Once in a blue moon I will open a box of old photographs stored on the top shelf of the clothes closet.It is awkward to get down and it is stuffed with packets of 4x6’s from the years before computers and it is at times fun and bittersweet to see what I was up to. I am surprised that my hair was raven colored and I was much thinner than I am now. There are trips to the mountain to visit friends who had a wonderful cabin in an old mining town, trips to California to go on painting encounters and wonderful sojourns to Italy, France, Africa and Asia.
There I am standing in front of a temple in the sweltering heat of Thailand, then a shot of the most handsome male I ever met, a 70- foot reclining gold deity all stretched out for one and all to admire. There I am on a small Vietnamese boat on Hai Phong Bay hardly aware that there was an awful war with these people not too long ago.

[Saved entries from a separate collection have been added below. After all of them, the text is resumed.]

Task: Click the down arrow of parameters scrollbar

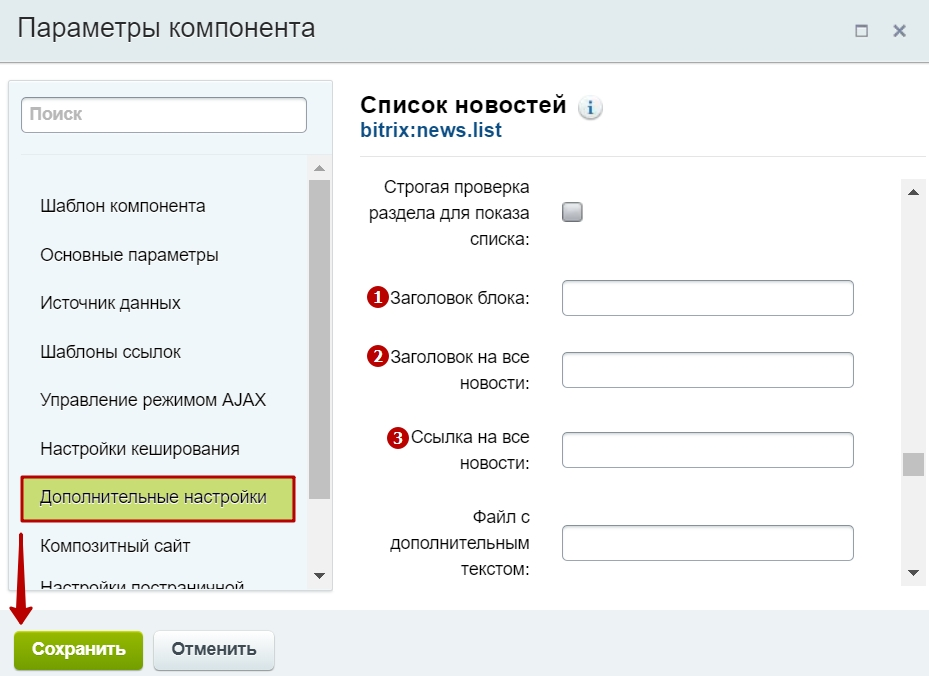Action: click(912, 572)
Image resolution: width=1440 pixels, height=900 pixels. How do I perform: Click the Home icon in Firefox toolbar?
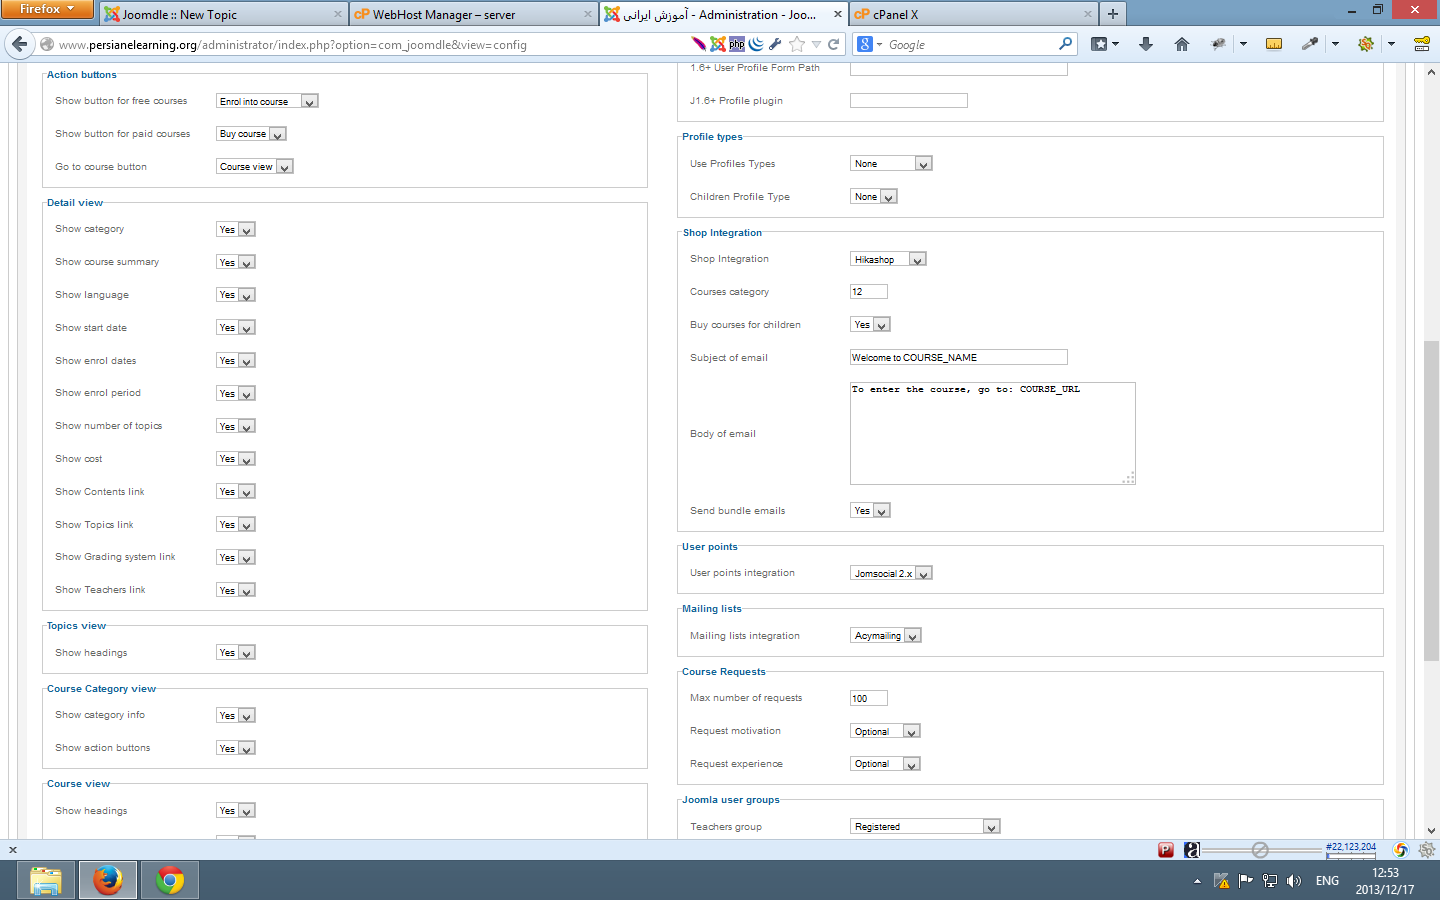[1181, 44]
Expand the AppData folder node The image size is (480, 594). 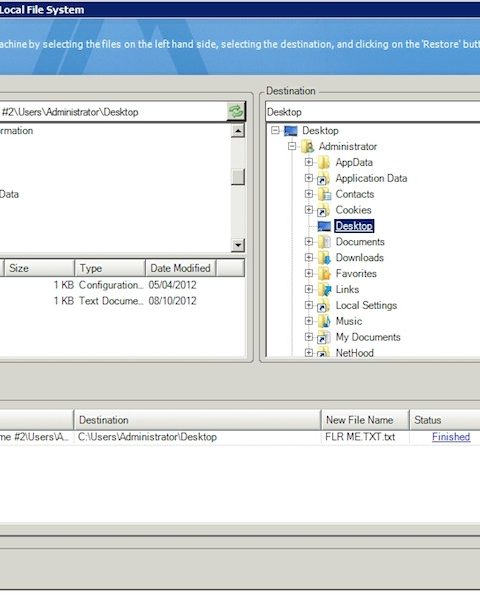pyautogui.click(x=309, y=162)
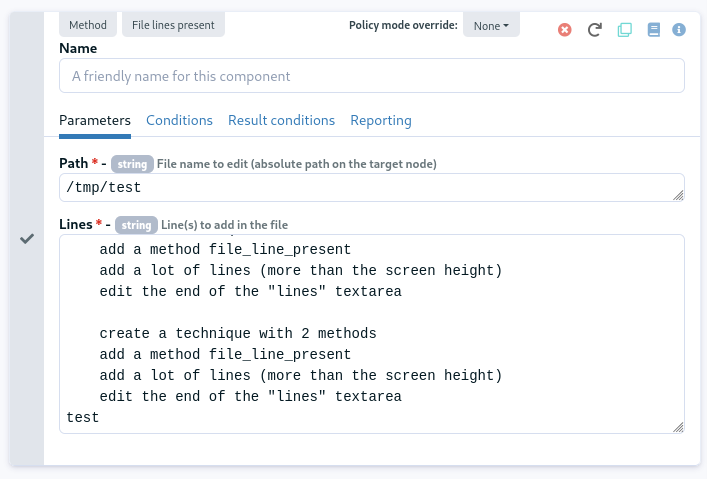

I am hiking with our guide in the desert highlands of Madagascar and I remember that I suffered heat stroke that evening. I didn’t have water on the hike into Monkey Valley and I was so thirsty that I drank unfiltered water from a stream. I was exhausted, no appetite, nauseated, and vomited outside the dining hall that evening.
There are photos of friends long gone, others who just drifted away with job changes and moving to another state, photos of people who betrayed their loyalty and I get a sinking feeling when at I look at them.
I think maybe it is best not to disturb that box filled with history. Should I dump it or just let it molder away in darkness?